● Input for this task
──────────
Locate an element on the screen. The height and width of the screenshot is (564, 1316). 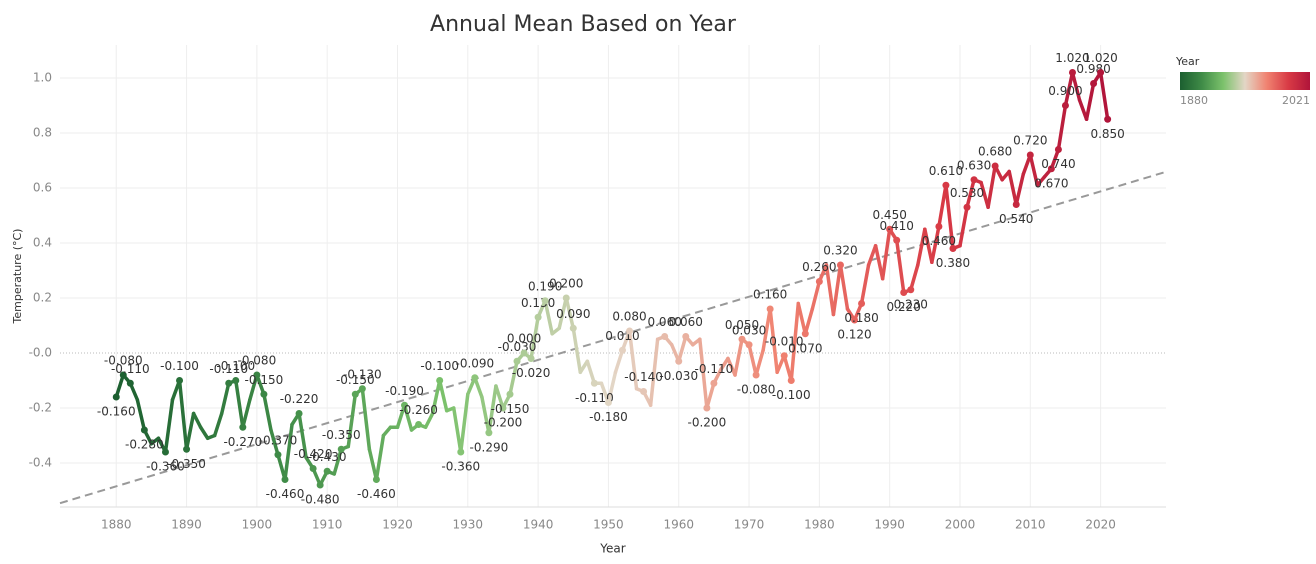
data-label: 0.720 is located at coordinates (1030, 141).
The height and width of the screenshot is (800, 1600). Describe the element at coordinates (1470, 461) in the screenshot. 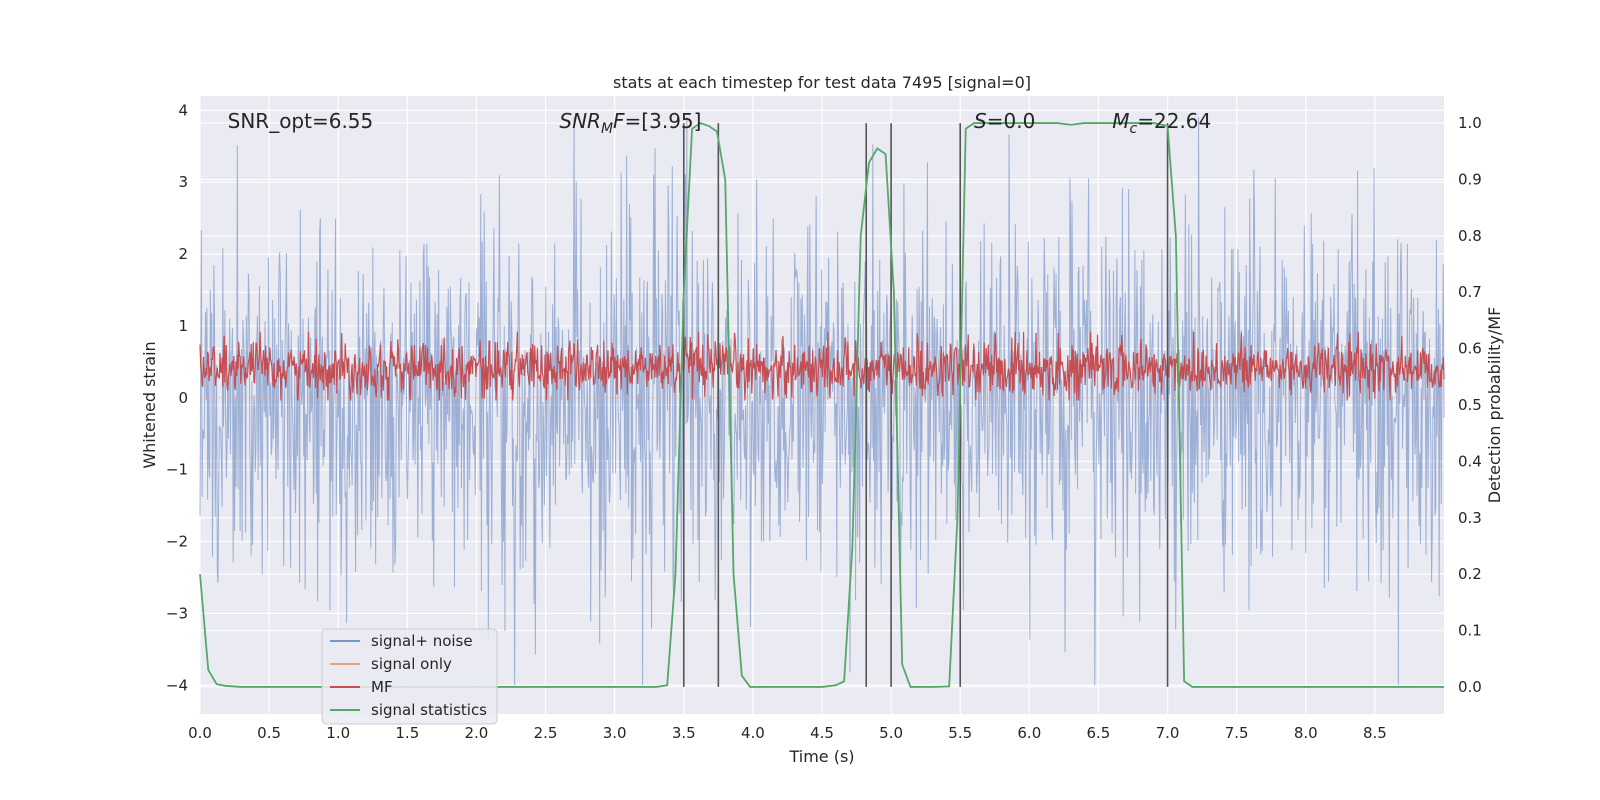

I see `y-right-tick-4: 0.4` at that location.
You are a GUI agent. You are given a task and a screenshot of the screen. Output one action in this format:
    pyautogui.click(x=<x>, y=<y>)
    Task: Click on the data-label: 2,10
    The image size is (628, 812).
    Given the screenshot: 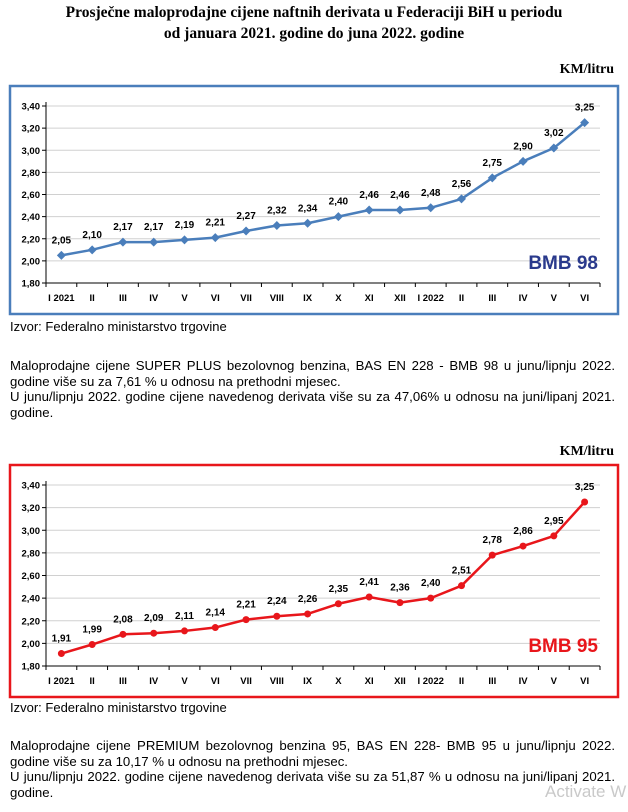 What is the action you would take?
    pyautogui.click(x=92, y=236)
    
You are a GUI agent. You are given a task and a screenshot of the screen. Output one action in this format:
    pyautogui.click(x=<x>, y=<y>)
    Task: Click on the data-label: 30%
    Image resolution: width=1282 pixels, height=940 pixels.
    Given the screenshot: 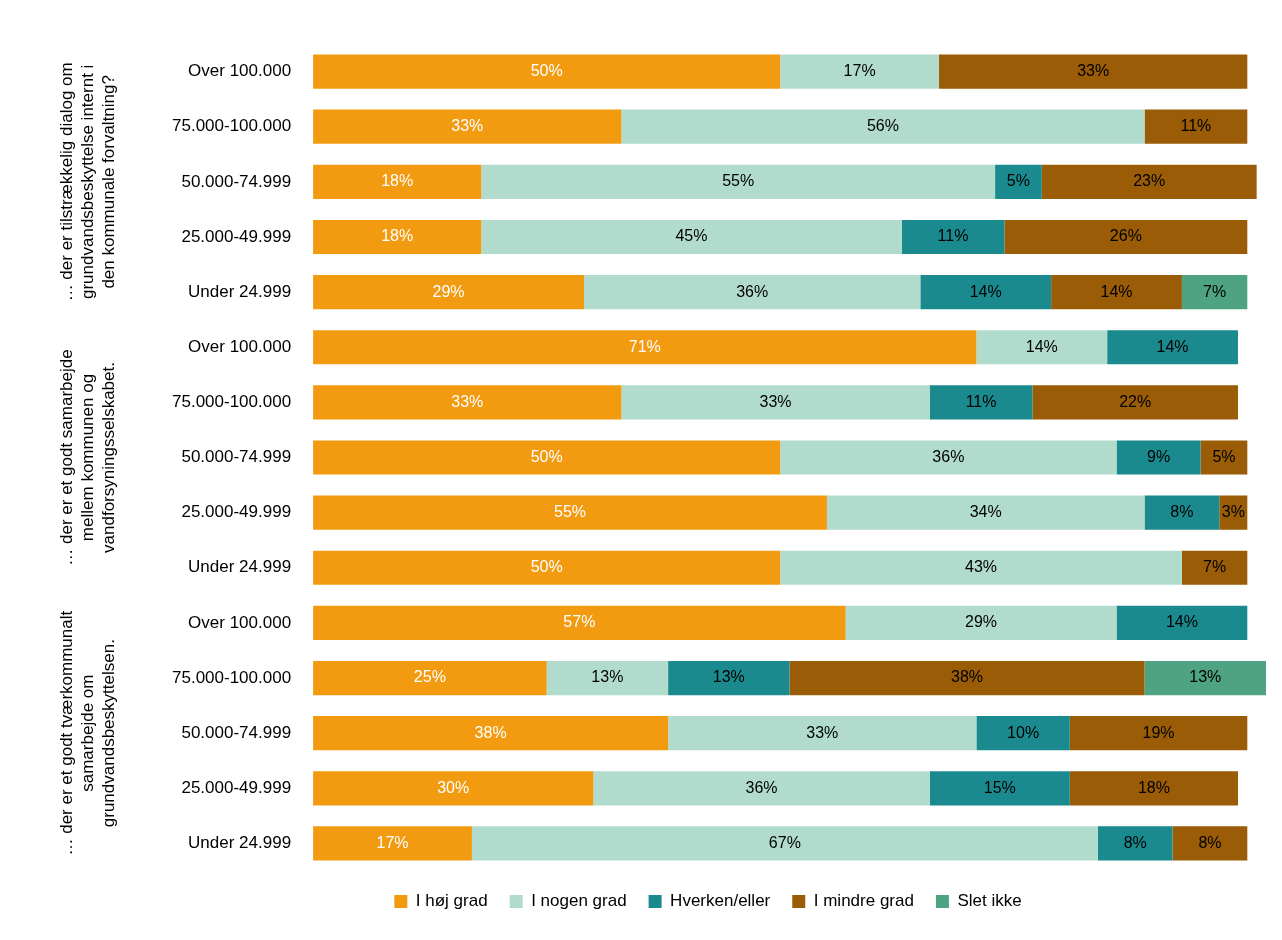 What is the action you would take?
    pyautogui.click(x=454, y=787)
    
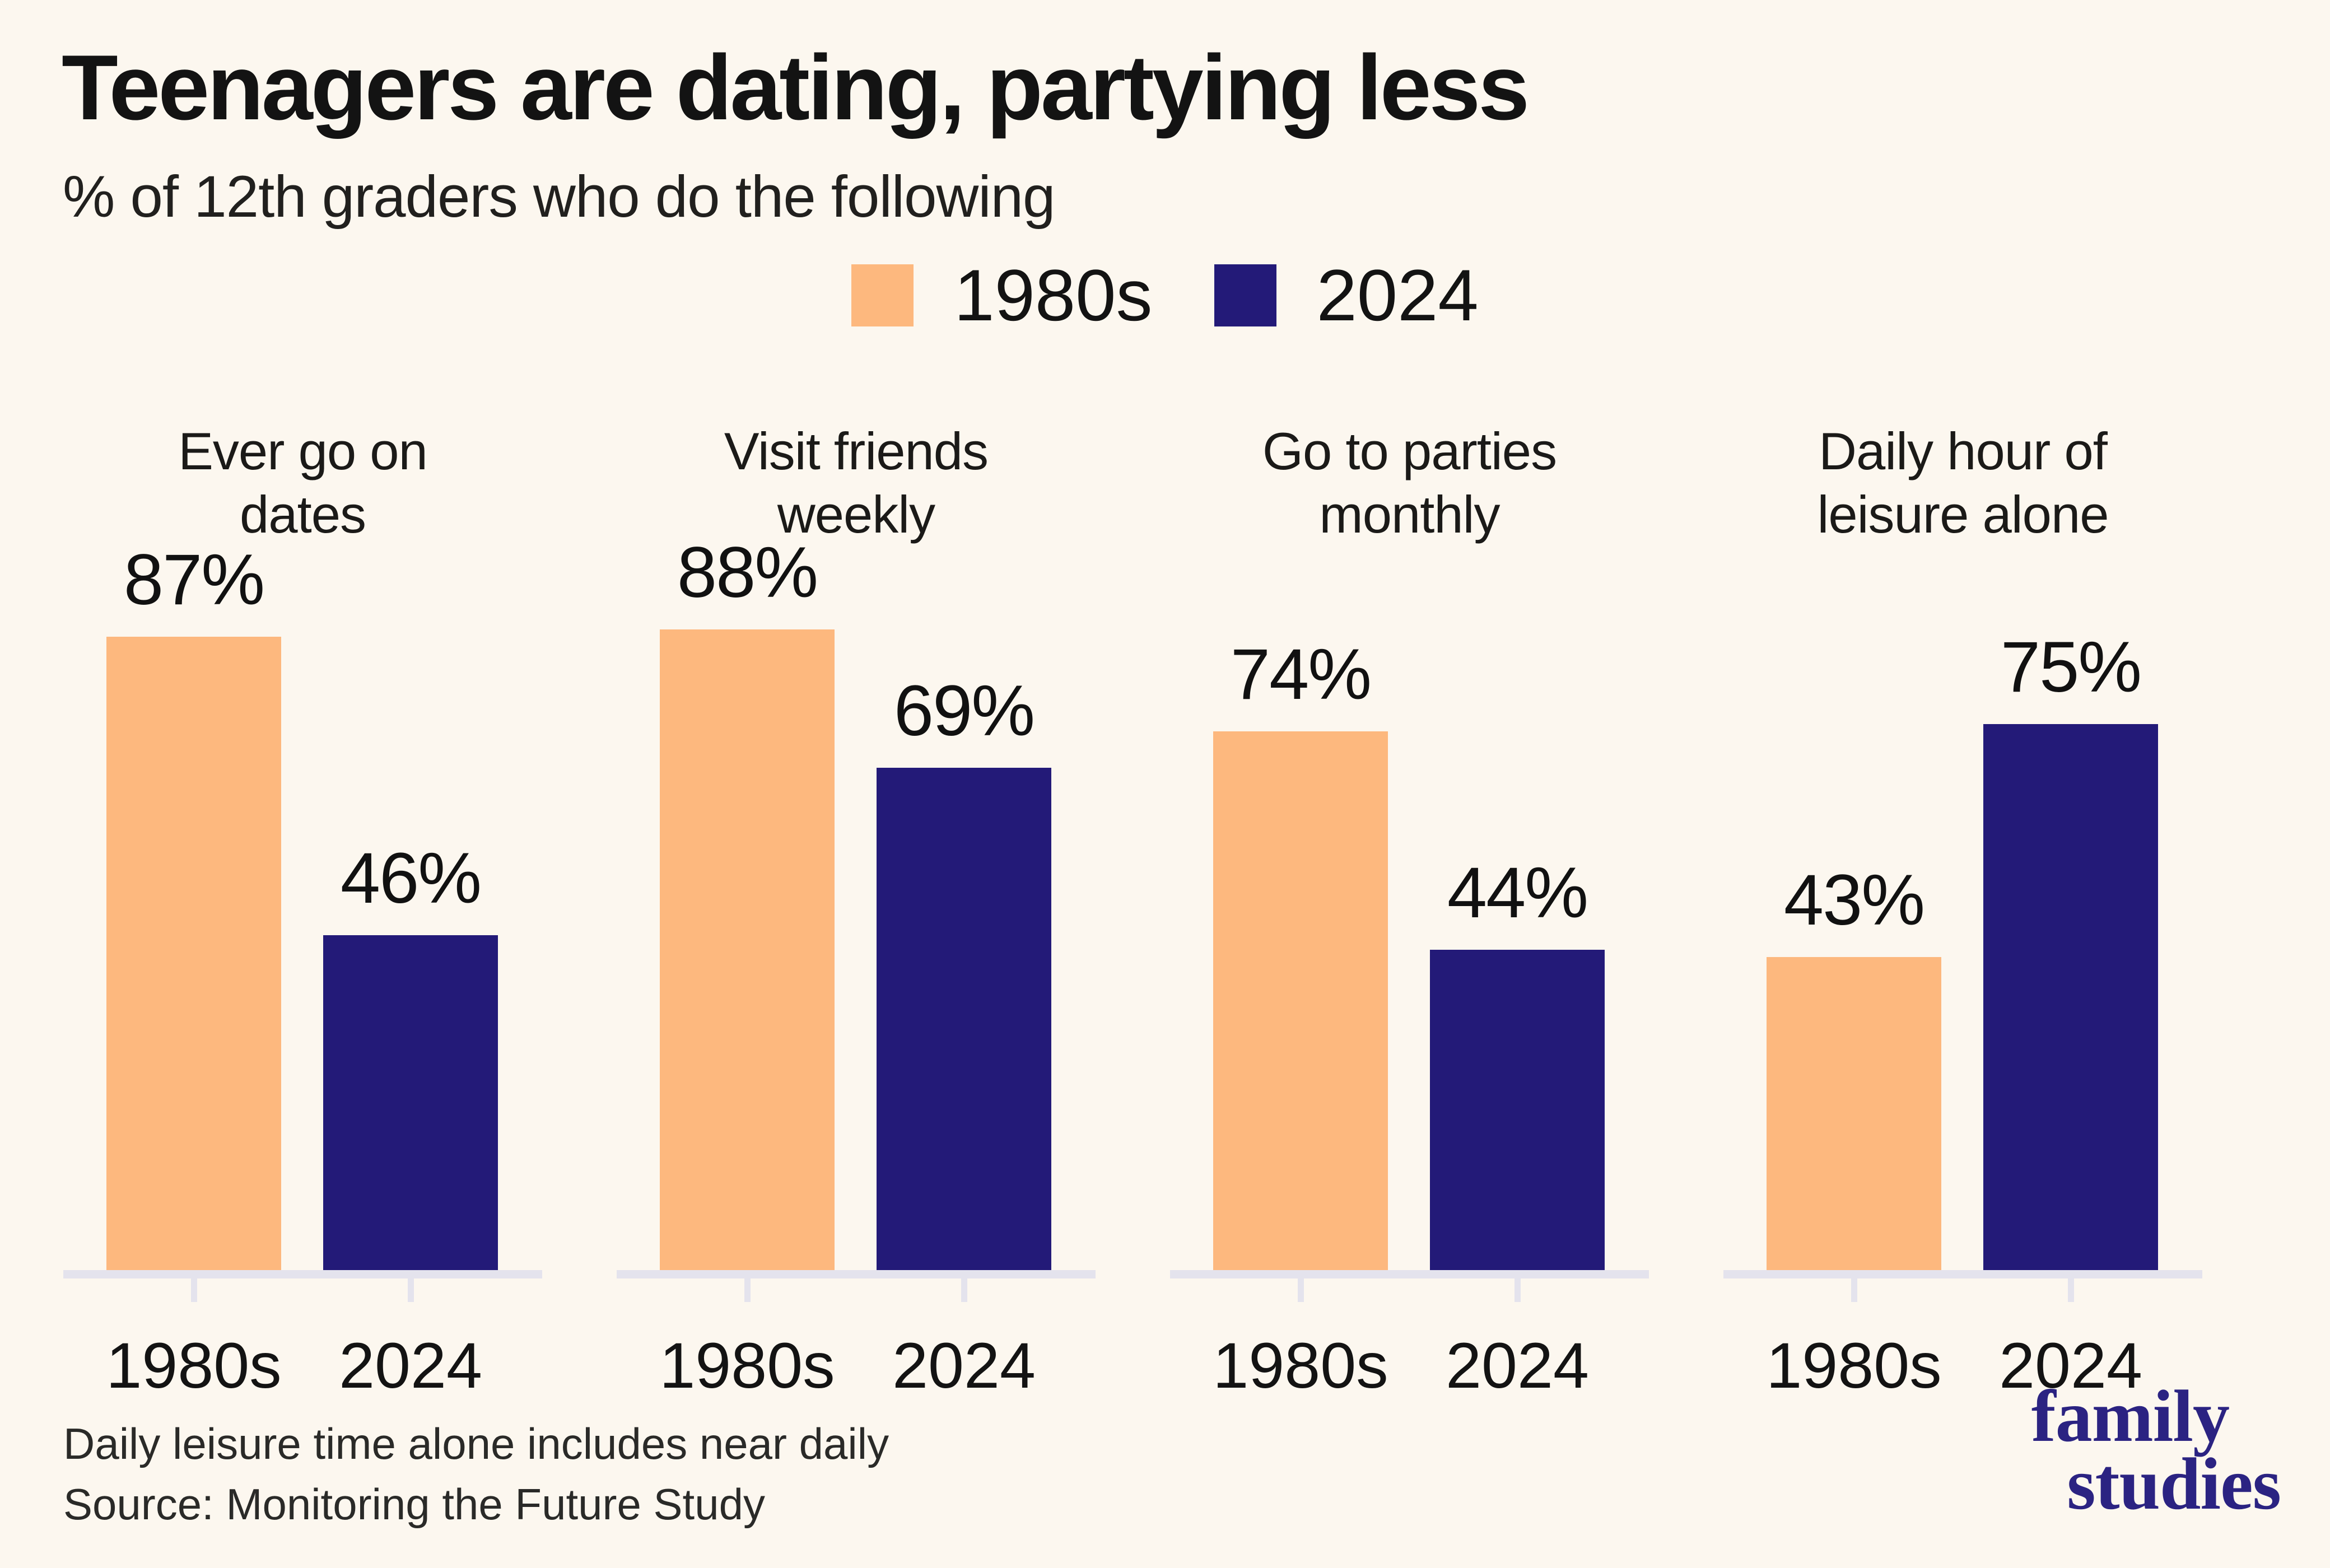 The image size is (2330, 1568). Describe the element at coordinates (857, 483) in the screenshot. I see `panel-title: Visit friends weekly` at that location.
──────────
● Brief
Please copy the entries word for word, from the very beginning through the line containing "data-label: 0.720 is", and omit the pictures.

● The completed task
Locate an element on the screen. The height and width of the screenshot is (564, 1316). 
data-label: 0.720 is located at coordinates (1030, 141).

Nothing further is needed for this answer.